Lines with the word "banner" are the answer; copy each of them from the data below.

**DATA LISTING**:

------

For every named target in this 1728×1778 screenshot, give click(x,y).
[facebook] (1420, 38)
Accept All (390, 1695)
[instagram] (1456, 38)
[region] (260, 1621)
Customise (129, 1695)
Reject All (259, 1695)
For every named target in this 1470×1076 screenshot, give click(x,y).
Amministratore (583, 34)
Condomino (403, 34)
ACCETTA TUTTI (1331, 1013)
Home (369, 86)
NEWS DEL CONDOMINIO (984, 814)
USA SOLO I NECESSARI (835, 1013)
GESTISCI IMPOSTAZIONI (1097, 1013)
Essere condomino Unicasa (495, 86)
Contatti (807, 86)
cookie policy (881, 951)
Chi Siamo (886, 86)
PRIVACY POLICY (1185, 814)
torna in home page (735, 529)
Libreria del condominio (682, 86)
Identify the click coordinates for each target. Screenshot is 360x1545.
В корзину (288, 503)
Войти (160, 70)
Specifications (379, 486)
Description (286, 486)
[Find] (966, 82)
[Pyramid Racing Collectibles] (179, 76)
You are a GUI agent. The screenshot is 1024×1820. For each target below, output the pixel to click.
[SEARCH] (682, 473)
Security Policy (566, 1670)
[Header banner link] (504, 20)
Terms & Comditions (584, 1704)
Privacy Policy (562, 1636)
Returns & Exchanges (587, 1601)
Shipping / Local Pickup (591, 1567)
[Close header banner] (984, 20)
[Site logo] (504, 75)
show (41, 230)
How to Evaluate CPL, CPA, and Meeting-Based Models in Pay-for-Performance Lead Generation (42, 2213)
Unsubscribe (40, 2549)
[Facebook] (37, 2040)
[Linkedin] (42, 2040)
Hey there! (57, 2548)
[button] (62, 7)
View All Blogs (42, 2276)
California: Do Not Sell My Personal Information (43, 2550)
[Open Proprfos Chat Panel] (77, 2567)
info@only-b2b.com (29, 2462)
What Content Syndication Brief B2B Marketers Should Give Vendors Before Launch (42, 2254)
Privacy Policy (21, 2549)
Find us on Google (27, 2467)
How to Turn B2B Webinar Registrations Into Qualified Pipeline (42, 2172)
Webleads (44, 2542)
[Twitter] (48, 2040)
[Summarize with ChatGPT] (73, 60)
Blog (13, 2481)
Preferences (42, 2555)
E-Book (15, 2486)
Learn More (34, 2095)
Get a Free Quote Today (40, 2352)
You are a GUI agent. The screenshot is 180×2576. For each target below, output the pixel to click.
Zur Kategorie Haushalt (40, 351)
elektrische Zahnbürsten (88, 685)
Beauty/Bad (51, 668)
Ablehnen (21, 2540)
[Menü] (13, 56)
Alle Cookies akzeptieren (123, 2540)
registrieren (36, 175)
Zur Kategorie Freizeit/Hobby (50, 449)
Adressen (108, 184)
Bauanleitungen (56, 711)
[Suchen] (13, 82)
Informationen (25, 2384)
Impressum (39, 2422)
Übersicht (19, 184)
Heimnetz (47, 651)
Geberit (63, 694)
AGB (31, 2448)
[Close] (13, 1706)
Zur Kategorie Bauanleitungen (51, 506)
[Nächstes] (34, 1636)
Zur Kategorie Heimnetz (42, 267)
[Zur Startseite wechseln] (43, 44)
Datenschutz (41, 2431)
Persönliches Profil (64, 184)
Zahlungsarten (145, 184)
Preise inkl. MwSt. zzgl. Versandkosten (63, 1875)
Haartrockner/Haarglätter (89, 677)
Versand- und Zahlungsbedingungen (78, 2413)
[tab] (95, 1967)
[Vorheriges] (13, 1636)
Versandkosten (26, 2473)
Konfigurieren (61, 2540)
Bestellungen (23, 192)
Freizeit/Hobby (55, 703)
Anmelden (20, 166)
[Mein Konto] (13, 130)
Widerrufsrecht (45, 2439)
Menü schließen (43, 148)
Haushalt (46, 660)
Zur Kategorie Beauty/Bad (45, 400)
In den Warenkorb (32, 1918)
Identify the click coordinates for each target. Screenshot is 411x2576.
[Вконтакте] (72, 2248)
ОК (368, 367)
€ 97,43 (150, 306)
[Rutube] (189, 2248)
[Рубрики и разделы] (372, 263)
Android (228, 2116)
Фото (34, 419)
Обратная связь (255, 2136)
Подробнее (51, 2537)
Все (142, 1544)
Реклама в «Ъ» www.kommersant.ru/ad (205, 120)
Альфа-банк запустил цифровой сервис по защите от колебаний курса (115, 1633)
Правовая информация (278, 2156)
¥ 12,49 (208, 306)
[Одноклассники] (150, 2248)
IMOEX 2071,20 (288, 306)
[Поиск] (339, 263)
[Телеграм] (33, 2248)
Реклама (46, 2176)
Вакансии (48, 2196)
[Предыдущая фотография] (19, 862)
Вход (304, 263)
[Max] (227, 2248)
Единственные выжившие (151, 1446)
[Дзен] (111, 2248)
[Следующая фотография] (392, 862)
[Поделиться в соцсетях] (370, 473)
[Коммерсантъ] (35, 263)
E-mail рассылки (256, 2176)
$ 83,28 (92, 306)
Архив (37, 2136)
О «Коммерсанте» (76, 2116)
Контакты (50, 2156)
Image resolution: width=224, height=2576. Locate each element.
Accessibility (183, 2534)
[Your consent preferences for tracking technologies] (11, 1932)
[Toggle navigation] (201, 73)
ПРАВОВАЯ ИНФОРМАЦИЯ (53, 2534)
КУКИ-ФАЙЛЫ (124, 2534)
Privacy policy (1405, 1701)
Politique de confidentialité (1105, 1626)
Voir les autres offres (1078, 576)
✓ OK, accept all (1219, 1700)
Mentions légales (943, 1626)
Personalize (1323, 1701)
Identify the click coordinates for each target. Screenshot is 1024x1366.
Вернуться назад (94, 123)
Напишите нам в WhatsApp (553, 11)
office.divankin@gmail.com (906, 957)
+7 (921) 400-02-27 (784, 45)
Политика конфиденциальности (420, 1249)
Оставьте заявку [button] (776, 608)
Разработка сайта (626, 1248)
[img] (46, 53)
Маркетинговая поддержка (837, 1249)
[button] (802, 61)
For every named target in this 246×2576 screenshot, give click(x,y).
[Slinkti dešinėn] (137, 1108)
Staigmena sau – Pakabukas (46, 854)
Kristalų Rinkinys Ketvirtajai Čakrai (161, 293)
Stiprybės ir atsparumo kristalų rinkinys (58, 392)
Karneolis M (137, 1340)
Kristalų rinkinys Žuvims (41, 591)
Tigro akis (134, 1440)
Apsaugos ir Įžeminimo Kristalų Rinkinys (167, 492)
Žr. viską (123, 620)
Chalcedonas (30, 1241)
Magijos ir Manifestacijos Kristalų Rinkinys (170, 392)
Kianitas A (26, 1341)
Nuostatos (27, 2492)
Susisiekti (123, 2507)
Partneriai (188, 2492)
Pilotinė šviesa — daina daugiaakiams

------

**RESPONSE TO THIS TASK**:
[Header banner link] (504, 20)
[Close header banner] (984, 20)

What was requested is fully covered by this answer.